親しみやすい笑顔の丸山さんも、仕事中は夢中でミシンに向かっています。ミリ単位が問われる世界で、どれだけいいものがつくれるか。仕事が始まると集中力のスイッチが入ります。

「生地を縫っていくときに難しいのは、力加減です。気温によって生地が伸縮するので、縫いながら押したりひいたりしながら調整するのですが、最初はうまくいかず、数えきれない程失敗しました。ズレてしまったり、生地をムダにしてしまったり・・・何度も失敗と成功を繰り返し、だんだん、手と目利きの感覚を体得して行く中でやりがいを感じています。」

愛情のものづくりを、これから

丸山さんのランドセルづくりをサポートしてくれるのは、熟練の技術を持った先輩達。
ミシン作業や機械のメンテナンス全般のことを教えてくれる10歳程上の先輩や、ベテラン社員の間でランドセルマイスターと呼ばれている大先輩も周りにいます。教えて欲しいと頼むと残業してまで付き合ってくれたり、時にはご飯に連れて行ってくれる、まるでお兄さんのような方々だそう。

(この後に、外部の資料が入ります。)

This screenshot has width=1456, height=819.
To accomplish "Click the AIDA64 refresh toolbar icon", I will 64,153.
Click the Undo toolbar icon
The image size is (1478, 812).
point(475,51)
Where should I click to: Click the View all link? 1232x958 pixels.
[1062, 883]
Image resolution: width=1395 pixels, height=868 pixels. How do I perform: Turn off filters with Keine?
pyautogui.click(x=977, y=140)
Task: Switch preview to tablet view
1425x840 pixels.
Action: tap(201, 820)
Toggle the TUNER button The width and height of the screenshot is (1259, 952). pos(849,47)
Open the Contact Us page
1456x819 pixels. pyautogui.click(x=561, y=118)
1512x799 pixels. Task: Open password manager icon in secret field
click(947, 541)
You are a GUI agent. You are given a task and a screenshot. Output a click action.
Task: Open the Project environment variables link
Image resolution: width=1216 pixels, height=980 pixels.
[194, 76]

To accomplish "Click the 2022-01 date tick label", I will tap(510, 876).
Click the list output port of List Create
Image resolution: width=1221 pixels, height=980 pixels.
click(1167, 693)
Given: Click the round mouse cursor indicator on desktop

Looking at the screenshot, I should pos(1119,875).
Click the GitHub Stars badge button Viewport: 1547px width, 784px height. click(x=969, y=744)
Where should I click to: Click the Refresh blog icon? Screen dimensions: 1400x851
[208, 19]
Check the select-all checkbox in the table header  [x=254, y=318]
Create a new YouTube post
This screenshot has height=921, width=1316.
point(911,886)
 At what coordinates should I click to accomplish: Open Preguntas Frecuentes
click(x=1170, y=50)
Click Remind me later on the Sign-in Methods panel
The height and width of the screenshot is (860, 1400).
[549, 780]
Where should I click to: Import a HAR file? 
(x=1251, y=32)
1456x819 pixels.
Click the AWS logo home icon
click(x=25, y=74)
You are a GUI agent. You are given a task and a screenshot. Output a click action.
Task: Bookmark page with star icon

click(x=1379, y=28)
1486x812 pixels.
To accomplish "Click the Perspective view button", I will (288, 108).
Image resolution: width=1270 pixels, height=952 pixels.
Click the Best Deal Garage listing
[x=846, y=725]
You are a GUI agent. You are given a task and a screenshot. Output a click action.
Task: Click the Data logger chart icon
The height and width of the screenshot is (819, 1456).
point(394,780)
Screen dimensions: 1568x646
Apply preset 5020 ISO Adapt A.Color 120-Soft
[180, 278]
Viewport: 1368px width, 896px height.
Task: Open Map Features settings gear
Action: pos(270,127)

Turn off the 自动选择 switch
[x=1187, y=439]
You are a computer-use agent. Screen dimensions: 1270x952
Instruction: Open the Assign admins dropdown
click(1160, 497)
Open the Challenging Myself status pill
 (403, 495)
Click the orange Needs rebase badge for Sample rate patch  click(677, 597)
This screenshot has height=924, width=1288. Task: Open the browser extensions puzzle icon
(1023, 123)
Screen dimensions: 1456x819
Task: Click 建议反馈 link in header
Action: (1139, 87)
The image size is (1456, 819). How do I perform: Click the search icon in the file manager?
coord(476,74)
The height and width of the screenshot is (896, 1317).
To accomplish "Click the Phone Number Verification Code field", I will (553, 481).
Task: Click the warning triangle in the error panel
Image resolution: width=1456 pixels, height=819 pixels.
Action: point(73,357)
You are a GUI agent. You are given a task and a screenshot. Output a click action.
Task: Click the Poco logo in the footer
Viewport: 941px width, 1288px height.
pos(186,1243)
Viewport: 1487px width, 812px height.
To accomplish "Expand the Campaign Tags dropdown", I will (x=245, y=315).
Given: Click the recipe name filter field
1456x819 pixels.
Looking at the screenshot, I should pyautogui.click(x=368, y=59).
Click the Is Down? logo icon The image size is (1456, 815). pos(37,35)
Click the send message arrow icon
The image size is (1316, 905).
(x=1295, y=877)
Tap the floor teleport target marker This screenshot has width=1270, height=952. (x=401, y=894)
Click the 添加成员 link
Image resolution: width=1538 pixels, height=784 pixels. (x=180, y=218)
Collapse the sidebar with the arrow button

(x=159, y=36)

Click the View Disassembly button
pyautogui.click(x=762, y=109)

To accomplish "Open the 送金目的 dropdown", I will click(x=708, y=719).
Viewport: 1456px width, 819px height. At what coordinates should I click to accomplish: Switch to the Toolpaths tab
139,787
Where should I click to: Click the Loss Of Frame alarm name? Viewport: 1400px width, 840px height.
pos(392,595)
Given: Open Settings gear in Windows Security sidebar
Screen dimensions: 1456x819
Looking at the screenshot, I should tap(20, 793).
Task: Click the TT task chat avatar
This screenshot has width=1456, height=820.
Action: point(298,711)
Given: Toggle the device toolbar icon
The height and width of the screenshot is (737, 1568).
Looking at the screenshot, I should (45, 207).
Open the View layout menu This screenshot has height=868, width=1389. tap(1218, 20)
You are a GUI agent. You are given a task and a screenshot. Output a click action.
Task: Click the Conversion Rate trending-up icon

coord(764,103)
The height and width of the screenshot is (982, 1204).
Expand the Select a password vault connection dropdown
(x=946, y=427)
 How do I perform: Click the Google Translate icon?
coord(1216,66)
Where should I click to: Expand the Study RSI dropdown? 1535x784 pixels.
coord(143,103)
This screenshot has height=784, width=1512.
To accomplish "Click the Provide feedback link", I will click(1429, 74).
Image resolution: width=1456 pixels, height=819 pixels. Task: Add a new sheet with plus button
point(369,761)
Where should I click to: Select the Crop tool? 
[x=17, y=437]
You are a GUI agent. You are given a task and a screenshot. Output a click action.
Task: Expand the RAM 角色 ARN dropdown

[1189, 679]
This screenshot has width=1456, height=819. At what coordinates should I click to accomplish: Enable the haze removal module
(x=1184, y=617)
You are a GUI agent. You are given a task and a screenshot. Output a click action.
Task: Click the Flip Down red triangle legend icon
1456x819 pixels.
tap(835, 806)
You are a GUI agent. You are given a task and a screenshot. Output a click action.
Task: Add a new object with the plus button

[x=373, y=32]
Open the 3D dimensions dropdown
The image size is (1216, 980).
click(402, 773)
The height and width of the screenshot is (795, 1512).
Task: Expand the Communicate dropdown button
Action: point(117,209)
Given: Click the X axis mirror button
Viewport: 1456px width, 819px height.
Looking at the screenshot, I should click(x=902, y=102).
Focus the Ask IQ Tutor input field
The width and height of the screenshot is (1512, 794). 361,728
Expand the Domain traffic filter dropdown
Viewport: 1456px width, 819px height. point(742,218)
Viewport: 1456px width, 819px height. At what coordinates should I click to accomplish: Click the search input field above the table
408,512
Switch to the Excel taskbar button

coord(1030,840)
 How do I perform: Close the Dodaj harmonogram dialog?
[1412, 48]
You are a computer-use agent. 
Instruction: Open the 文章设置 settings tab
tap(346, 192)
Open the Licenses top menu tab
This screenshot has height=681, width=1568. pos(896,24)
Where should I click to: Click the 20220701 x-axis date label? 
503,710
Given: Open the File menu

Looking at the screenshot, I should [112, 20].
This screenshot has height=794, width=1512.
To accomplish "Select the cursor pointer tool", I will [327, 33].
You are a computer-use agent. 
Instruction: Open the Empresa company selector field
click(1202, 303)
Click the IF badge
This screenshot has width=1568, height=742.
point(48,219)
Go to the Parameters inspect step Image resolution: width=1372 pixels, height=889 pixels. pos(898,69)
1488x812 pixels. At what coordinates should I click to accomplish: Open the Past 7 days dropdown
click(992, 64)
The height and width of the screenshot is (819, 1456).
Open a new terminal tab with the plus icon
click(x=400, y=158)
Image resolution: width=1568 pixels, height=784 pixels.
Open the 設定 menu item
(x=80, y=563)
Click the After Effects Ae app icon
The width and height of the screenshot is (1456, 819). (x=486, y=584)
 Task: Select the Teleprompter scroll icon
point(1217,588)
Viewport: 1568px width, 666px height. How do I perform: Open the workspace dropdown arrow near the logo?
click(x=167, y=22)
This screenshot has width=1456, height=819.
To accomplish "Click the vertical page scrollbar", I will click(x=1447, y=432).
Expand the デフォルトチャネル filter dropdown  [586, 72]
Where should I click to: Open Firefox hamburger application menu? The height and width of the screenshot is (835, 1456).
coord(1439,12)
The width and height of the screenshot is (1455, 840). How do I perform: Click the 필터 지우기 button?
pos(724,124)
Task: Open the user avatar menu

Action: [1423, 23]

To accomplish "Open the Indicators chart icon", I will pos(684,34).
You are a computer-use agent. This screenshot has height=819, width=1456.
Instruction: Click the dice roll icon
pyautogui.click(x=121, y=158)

「”わからないことがあったら何でも聞けよ”と言ってくださるので、とても頼りにしています。僕も今のうちにたくさん技術を磨いておいて、同じ10年後、後輩にきちんと教えられる人になりたいです。それが僕の目標でもあります。また、先輩方を見ていると、企業スローガンである”愛情のものづくり”を細部まで感じます。こだわりも強く、小さなミスも見逃しません。一つひとつ心を込めて作っているその姿を見習って、僕も頑張りたいです。」

世界に一つしかない、ランドセルを作りたい

通勤途中に、登校する小学生たちとすれ違いざま、毎日どうしても見てしまうのがランドセル。自分の作ったランドセルを背負っているお子さまを見ると、いつも嬉しくなってしまうそうです。
「この仕事をしていて良かったなと思います。やっぱり、子どもたちにもなるべく大切に使って欲しいなと思います。僕がお気に入りのブランドは、”モデルロイヤル・レジオ”のパールパープル。前ポケットに窓がついていたり、マチ部分に刺しゅうがほどこしてあるのもお洒落で、人気なのもわかります。もっと喜んでいただけるランドセルを作りたいですね。」
ものづくりが大好きな丸山さんがこれから職人として経験を積んでいく上で、達成したい将来の大きな夢を持っています。少しだけ教えてくれました。
「通常ランドセルは分業体制で作られていて、一人で仕上げるものではないですが、最初から最後まで工程全てマスターしたいです。そして、いつか父親になったときには、世界でたった一つしかない最高級のランドセルを、自分の子どもに作ることが夢です。僕好みの、とっても派手な形です。」
その言葉の後に、大きな笑顔を見せてくれました。その夢が叶う日まで、彼は成長し続けることでしょう。